### EXERCISE MATERIAL
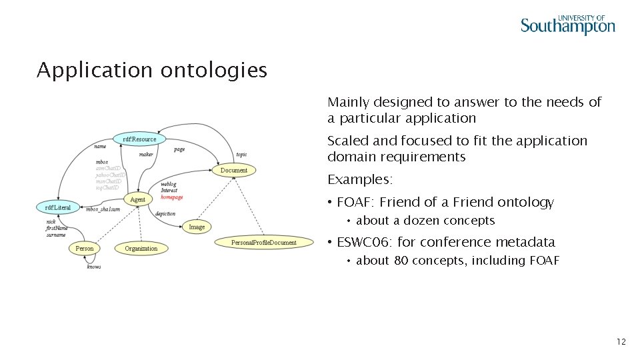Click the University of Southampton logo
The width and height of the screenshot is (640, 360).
coord(567,25)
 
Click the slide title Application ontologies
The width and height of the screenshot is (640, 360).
coord(152,70)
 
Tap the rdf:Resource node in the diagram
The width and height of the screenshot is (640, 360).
coord(139,139)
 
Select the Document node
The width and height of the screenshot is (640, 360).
coord(233,170)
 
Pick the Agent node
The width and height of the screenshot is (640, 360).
coord(138,199)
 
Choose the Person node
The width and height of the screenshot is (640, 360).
coord(85,249)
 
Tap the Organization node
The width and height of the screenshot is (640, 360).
coord(141,249)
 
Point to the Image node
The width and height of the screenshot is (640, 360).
coord(197,227)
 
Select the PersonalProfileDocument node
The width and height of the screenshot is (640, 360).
coord(264,242)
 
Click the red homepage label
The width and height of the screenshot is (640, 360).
coord(172,197)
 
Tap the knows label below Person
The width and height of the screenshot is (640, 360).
coord(94,267)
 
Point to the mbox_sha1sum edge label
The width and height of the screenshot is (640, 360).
coord(103,209)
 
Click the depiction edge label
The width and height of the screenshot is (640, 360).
coord(165,214)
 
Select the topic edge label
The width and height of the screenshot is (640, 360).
coord(241,154)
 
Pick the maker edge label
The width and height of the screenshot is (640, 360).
coord(146,154)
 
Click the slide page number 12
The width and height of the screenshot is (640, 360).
coord(621,342)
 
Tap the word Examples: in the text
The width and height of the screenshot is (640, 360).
coord(360,180)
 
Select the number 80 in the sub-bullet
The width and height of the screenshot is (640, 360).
coord(401,261)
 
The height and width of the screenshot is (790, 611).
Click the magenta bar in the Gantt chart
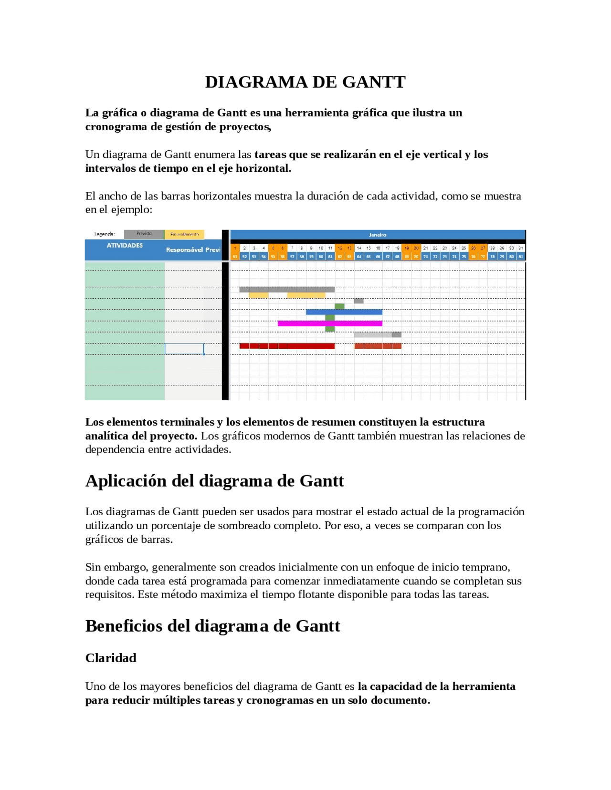pyautogui.click(x=329, y=323)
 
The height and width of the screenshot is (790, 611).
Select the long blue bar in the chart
pyautogui.click(x=344, y=312)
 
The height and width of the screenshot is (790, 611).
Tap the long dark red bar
pyautogui.click(x=286, y=346)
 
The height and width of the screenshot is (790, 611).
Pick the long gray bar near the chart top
pyautogui.click(x=286, y=289)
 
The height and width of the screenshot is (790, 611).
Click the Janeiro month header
pyautogui.click(x=377, y=235)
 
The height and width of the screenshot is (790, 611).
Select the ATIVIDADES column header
pyautogui.click(x=125, y=246)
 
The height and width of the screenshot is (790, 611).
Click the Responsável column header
pyautogui.click(x=184, y=249)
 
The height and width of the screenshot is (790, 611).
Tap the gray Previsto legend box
pyautogui.click(x=144, y=234)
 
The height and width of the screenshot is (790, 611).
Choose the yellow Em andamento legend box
pyautogui.click(x=184, y=234)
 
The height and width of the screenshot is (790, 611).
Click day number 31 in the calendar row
pyautogui.click(x=520, y=248)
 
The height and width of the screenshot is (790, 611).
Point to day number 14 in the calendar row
pyautogui.click(x=359, y=248)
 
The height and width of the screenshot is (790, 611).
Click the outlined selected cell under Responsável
pyautogui.click(x=184, y=349)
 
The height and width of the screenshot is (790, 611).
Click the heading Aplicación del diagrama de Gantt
pyautogui.click(x=214, y=481)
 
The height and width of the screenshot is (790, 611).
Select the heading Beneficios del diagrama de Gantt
pyautogui.click(x=212, y=626)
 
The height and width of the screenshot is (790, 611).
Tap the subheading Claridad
pyautogui.click(x=111, y=658)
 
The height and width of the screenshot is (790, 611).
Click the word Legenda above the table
pyautogui.click(x=104, y=234)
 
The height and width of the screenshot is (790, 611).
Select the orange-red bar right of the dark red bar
pyautogui.click(x=377, y=346)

### WHAT THE TASK REQUIRES
Rewrite all of the records above, replacing "edge label" with "link label" wherever it appears and keeping everything else the same. Leave the pictures out.

### SOLUTION
Click the University of Southampton logo
The width and height of the screenshot is (640, 360).
coord(567,25)
 
Click the slide title Application ontologies
The width and height of the screenshot is (640, 360).
coord(152,70)
 
Tap the rdf:Resource node in the diagram
The width and height of the screenshot is (640, 360).
coord(139,139)
 
Select the Document node
The width and height of the screenshot is (640, 360).
coord(233,170)
 
Pick the Agent node
The width and height of the screenshot is (640, 360).
coord(138,199)
 
Choose the Person node
The width and height of the screenshot is (640, 360).
coord(85,249)
 
Tap the Organization node
The width and height of the screenshot is (640, 360).
coord(141,249)
 
Point to the Image node
The width and height of the screenshot is (640, 360).
coord(197,227)
 
Select the PersonalProfileDocument node
The width and height of the screenshot is (640, 360).
coord(264,242)
 
Click the red homepage label
The width and height of the screenshot is (640, 360).
coord(172,197)
 
Tap the knows label below Person
The width and height of the screenshot is (640, 360).
coord(94,267)
 
Point to the mbox_sha1sum link label
The width and height of the screenshot is (640, 360).
coord(103,209)
 
Click the depiction link label
The width and height of the screenshot is (640, 360).
coord(165,214)
 
Select the topic link label
The width and height of the screenshot is (640, 360).
coord(241,154)
 
Pick the maker link label
The width and height of the screenshot is (640, 360).
coord(146,154)
 
Click the slide page number 12
The width and height of the screenshot is (640, 360).
coord(621,342)
 
Tap the word Examples: in the text
The width and height of the screenshot is (640, 360).
coord(360,180)
 
Select the number 80 in the sub-bullet
The width and height of the screenshot is (640, 360).
coord(401,261)
 
The height and width of the screenshot is (790, 611).
Click the magenta bar in the Gantt chart
pyautogui.click(x=329, y=323)
 
The height and width of the screenshot is (790, 611).
Select the long blue bar in the chart
pyautogui.click(x=344, y=312)
 
The height and width of the screenshot is (790, 611).
Tap the long dark red bar
pyautogui.click(x=286, y=346)
 
The height and width of the screenshot is (790, 611).
Pick the long gray bar near the chart top
pyautogui.click(x=286, y=289)
 
The height and width of the screenshot is (790, 611).
Click the Janeiro month header
pyautogui.click(x=377, y=235)
 
The height and width of the screenshot is (790, 611).
Select the ATIVIDADES column header
pyautogui.click(x=125, y=246)
 
The height and width of the screenshot is (790, 611).
Click the Responsável column header
pyautogui.click(x=184, y=249)
 
The height and width of the screenshot is (790, 611).
Tap the gray Previsto legend box
pyautogui.click(x=144, y=234)
 
The height and width of the screenshot is (790, 611).
Choose the yellow Em andamento legend box
pyautogui.click(x=184, y=234)
 
The height and width of the screenshot is (790, 611).
Click day number 31 in the calendar row
pyautogui.click(x=520, y=248)
 
The height and width of the screenshot is (790, 611).
Point to day number 14 in the calendar row
pyautogui.click(x=359, y=248)
 
The height and width of the screenshot is (790, 611).
Click the outlined selected cell under Responsável
pyautogui.click(x=184, y=349)
 
The height and width of the screenshot is (790, 611).
Click the heading Aplicación del diagrama de Gantt
pyautogui.click(x=214, y=481)
 
The height and width of the screenshot is (790, 611).
Select the heading Beneficios del diagrama de Gantt
pyautogui.click(x=212, y=626)
 
The height and width of the screenshot is (790, 611).
Tap the subheading Claridad
pyautogui.click(x=111, y=658)
 
The height and width of the screenshot is (790, 611).
Click the word Legenda above the table
pyautogui.click(x=104, y=234)
 
The height and width of the screenshot is (790, 611).
Select the orange-red bar right of the dark red bar
pyautogui.click(x=377, y=346)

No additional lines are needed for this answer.